Por la Coalición Cívica, el diputado Adrián Pérez evaluó que "sin argumentos para dar el debate en el terreno de las razones, las autoridades apelan a la fuerza", y pidió que el Congreso debata la cuestión de la megaminería.

"El avance de los proyectos de minería a cielo abierto pone en serio riesgo los ecosistemas y la salud de los habitantes de las regiones donde se instalan y sólo generan enorme rentabilidad a las corporaciones extranjeras que se benefician con los contratos. Hay que discutir un modelo de desarrollo serio y sustentable", indicó en un comunicado.

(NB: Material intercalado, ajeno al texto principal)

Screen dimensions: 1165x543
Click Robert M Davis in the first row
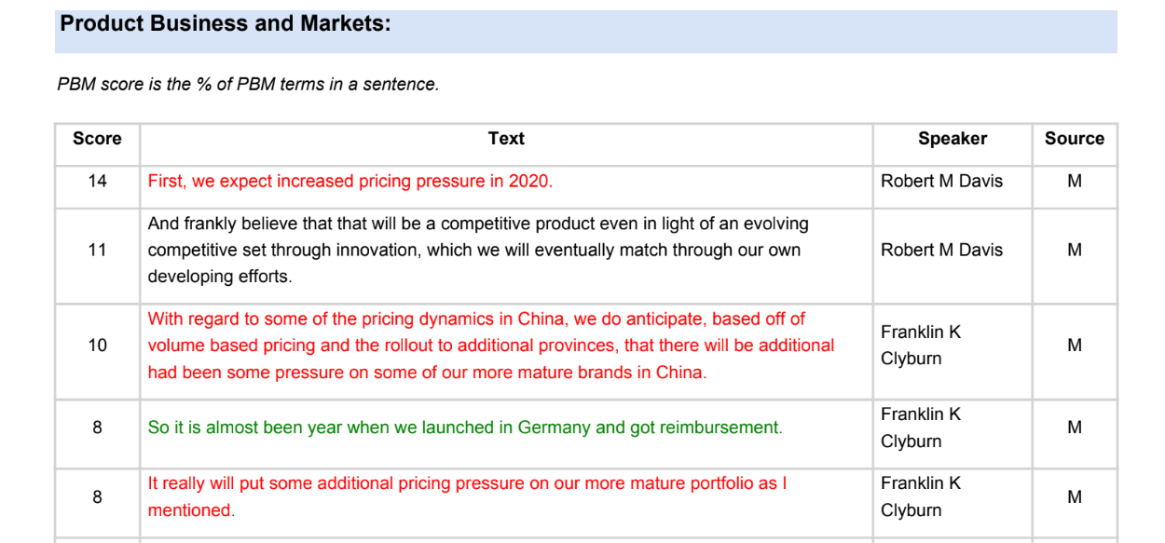pyautogui.click(x=941, y=182)
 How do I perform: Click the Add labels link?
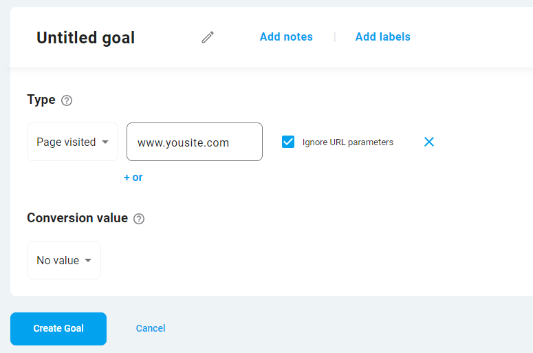coord(382,37)
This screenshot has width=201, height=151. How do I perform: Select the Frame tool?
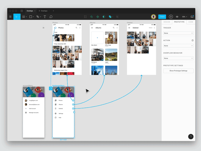(23, 17)
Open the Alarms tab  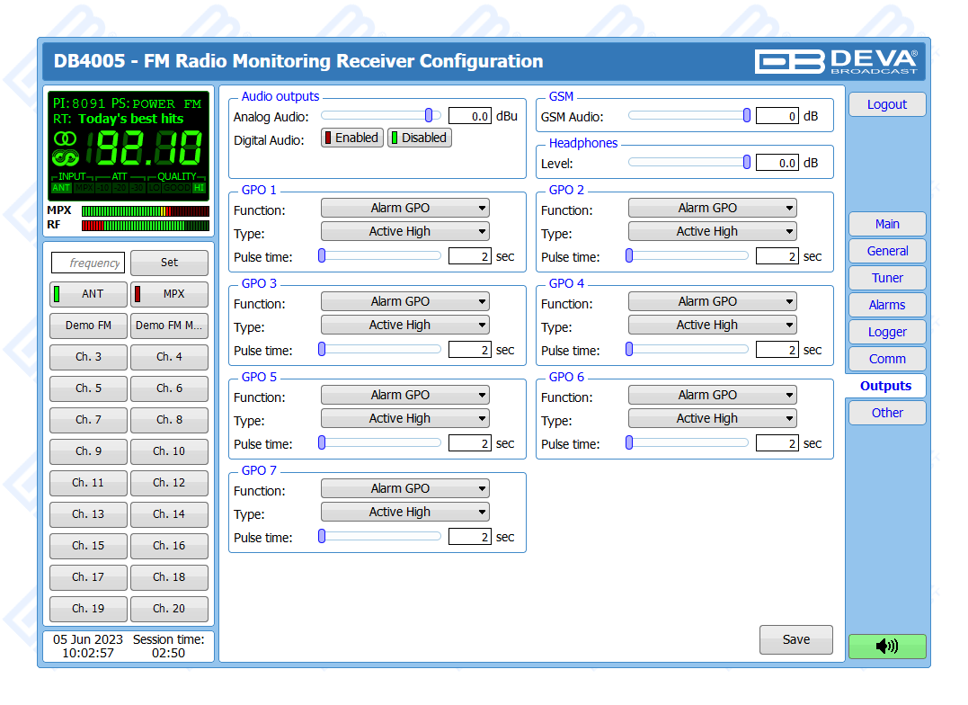point(886,305)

La referente del Frente Amplio Progresista, Victoria Donda, le advirtió a la presidenta Kirchner que "si le importa tanto la soberanía de las Islas Malvinas debería ser importante defender también la soberanía de nuestra cordillera", y le pidió que ordene un "plebiscito" entre los pobladores de las provincias en las que se realiza la minería a cielo abierto, "para que ellos decidan si están de acuerdo o no con este tipo de emprendimientos".

El vicepresidente del GEN, Juan Carlos Juárez, también condenó la violencia que -aseguró- "ejercen tanto el Gobierno nacional como el provincial sobre los ciudadanos civiles indefensos", y dijo que es "evidente" que con la promulgación de la Ley antiterrorista "se quiere controlar y dar un marco legal a la represión".